Conditions for antler growth were excellent throughout the winter, spring and early summer. That should mean some good bucks available during archery season and early hunting with Managed Lands permits.

For Texas deer hunters the season never ends. There is just a little rest period when they are not in a blind hunting.

That timeout is about to come to an end with the opening of the statewide archery season and the beginning of gun hunting with Managed Lands Deer Permits on Saturday.

It seems like the wait since the end of the last season has been long, but for hunters throughout the state it looks like it is going to have been worth it.
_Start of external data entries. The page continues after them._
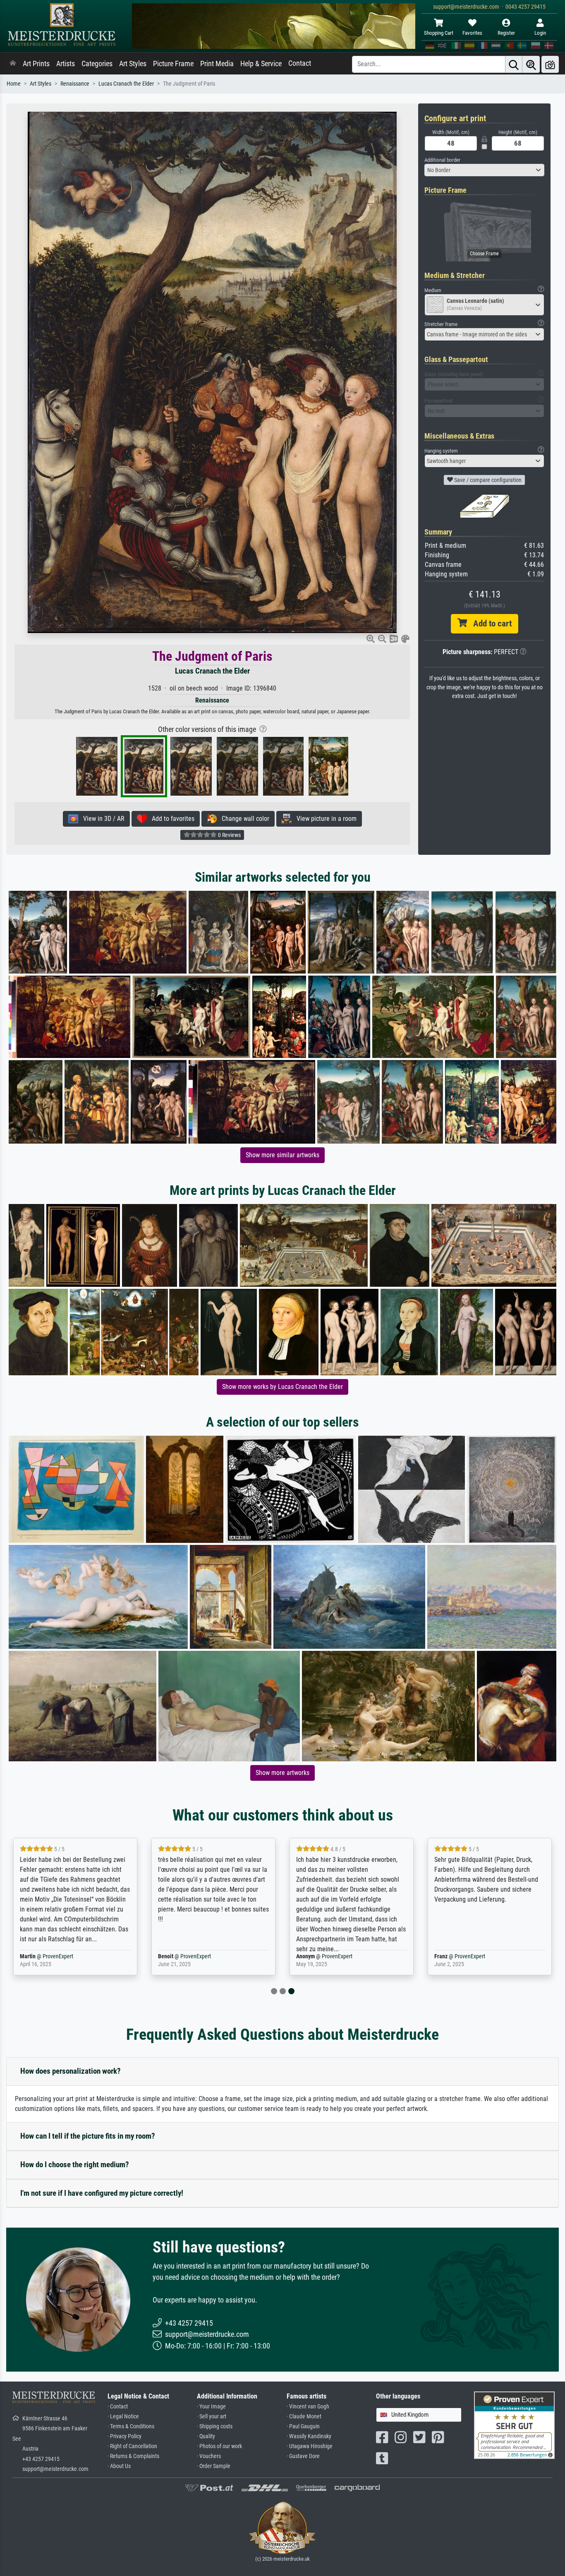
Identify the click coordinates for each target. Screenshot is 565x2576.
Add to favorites (170, 819)
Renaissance (74, 83)
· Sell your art (211, 2416)
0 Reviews (229, 835)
Even with a real Texas summer finally showing up, range conditions going back to last fall have been ideal for antler development and deer survival

“Deer season is expected to be a good one this year, even though we have hot, dry weather in August,” said Alan Cain, Texas Parks and Wildlife Department’s white-tailed deer program leader. “Conditions over the past winter and spring resulted in excellent habitat conditions statewide and will translate in to great antler quality this fall statewide. There are a few pockets in western South Texas that are bit drier than the rest of the state, but should still see good quality.”

With a herd growth of almost 4% annually since 2005, Texas has an estimated white-tailed deer population of 5.4 million. During the 2018-19 season hunters took an estimated 884,000 deer. TPWD says about 12% of the harvest comes in October, but it does not break down whether it is by bow hunters or permitted gun hunters.

Surveys have shown more than 185,000 hunters in Texas deer hunt with archery equipment at some point in the entire deer season, a number that has been stable for several years.

Once plagued by a high wound-loss rate, bow hunting’s success rate seemingly has improved over the years with improved equipment. Archery equipment, including bows, arrows and broadheads, and now digital range finders/sights, have come a long way since bow hunting first became legal in a limited number of counties in 1959.

While first designated as an archery-only period, October is now potentially open to a lot of gun hunters as well with almost 12,000 properties covering more than 27.7 million acres enrolled in the MLDP program. Last season, hunters took 189,300 white-tailed deer, or about 21.5% of the total harvest, using the permits.

Whether bow hunting or with a gun, Cain said there are a number of advantages to the early start. One is for those looking for quality bucks — the ability to hunt while the deer are still in a summer pattern and before they begin breaking points fighting in pre-rut and rutting activity.

From a management standpoint it is also a good time to reduce numbers to allow more native vegetation throughout the season and to cull less desirable bucks before they have a chance to breed.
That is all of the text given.